Lo que no se sabe de Meeks, la avenida que nació de un trato en Lomas
Meeks no es una avenida larga, pero tiene un peso particular en la vida cotidiana de Lomas y Temperley. Su nombre tiene que ver con la persona que donó el sendero al Municipio.
No es una avenida larga, pero tiene un peso particular en la vida cotidiana lomense. ¿Saben su historia? Francisco José Meeks nació en 1859, dentro de una familia de inmigrantes acomodada. Su padre, Francis, había llegado a la Argentina en 1840 y fundó uno de los estudios fotográficos más relevantes de su tiempo.
El hijo, sin embargo, tomó otro rumbo al principio: se dedicó al negocio ganadero y se instaló en Lomas, en su quinta llamada “Paradise Grove”. Su presencia en la zona no pasó desapercibida. Con el tiempo se convirtió en una figura influyente y, en enero de 1885, fue designado tesorero de la Municipalidad. El cargo le duró poco: renunció al mes. Pero la política local todavía le tenía reservado un papel mayor, porque al año siguiente fue elegido presidente del partido.
La comunicación entre Lomas y Temperley era complicada
En esos años había un problema concreto: la comunicación entre Lomas y Temperley era complicada. Frente a esa situación, Meeks tomó una decisión que marcaría la historia urbana del distrito. Donó al municipio un sendero que corría paralelo a las vías del tren y que formaba parte de su quinta. Su carácter ayudó a que la historia no fuera sencilla. Era inquieto, audaz, polémico y con un estilo personalista que lo llevó a chocar con integrantes del Concejo Municipal.

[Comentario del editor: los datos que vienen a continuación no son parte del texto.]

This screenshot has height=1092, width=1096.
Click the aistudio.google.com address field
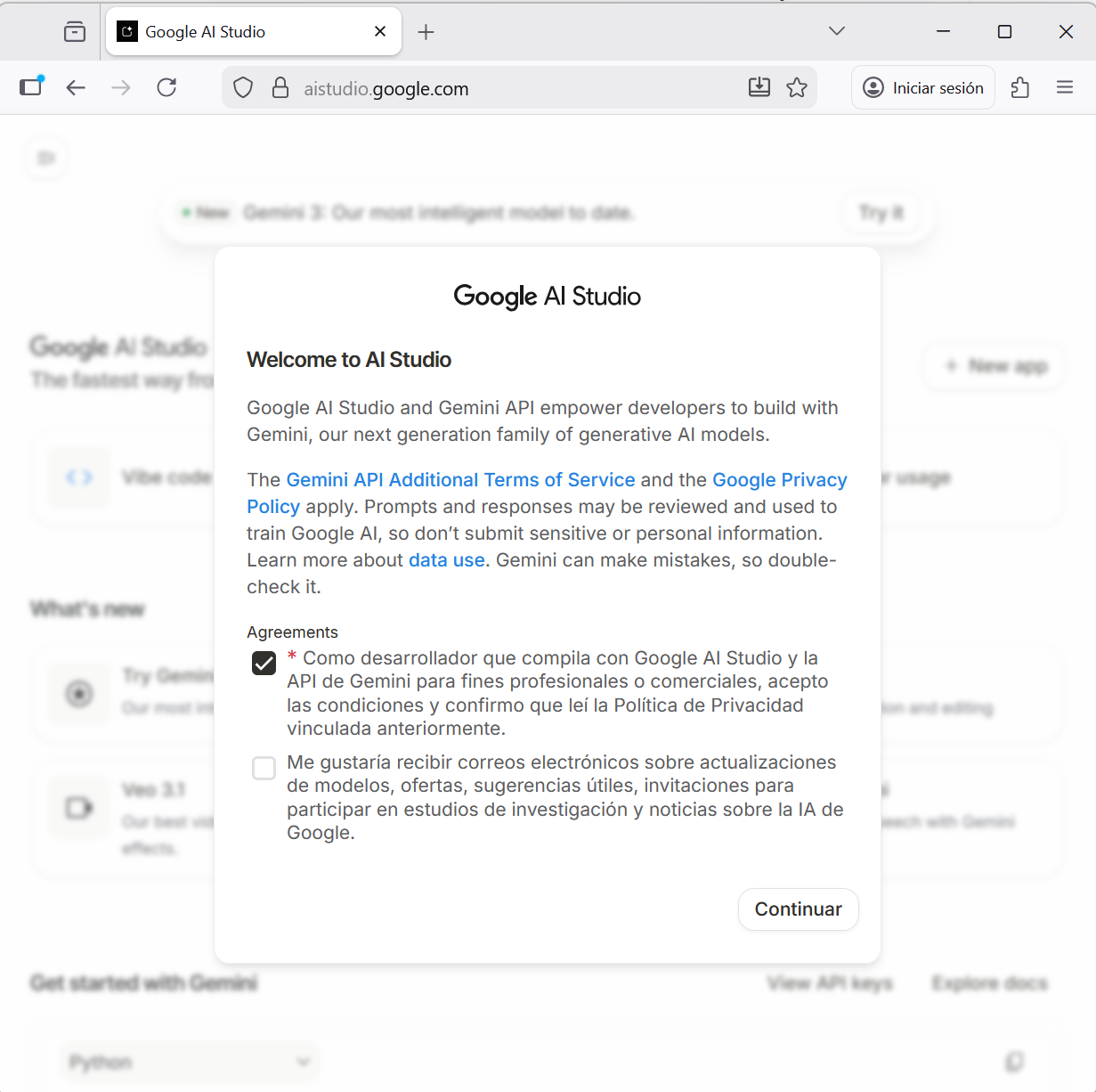pos(516,88)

El conflicto terminó en otra renuncia. Pero quedaba un detalle clave: la calle aún no se había abierto. Entonces propuso una solución precisa. Cedería 17 metros de ancho del sendero y pagaría de su propio bolsillo el adoquinado frente a su propiedad; el resto del trabajo quedaría a cargo de los vecinos y de la comuna. A cambio, puso una condición: que la nueva vía llevara su apellido. Y así nació la primera calle adoquinada del distrito.

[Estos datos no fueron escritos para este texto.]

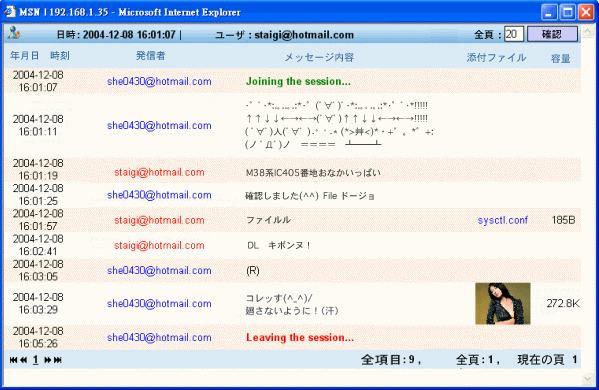Go to the next page arrow

tap(48, 360)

Un paseo obligado por Meeks
Con el tiempo, cada sábado se convirtió en el paseo obligado para quienes iban y venían entre Lomas y Temperley. La vida de Meeks tuvo un final muy distinto a sus años de protagonismo. Murió en 1946, a los 87 años, empobrecido por decisiones económicas desacertadas.

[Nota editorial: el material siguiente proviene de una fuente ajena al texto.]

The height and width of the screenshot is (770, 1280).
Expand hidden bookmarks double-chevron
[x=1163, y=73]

Su situación era tan difícil que, tiempo antes de su muerte, la Cámara de Diputados le había otorgado un subsidio de 20 millones de pesos de entonces para aliviar sus penurias. Aun así, su nombre quedó ligado para siempre al barrio. Basta recorrer ese viejo camino para que su historia vuelva a aparecer. ¡Hasta la semana que viene, amigos de La Unión!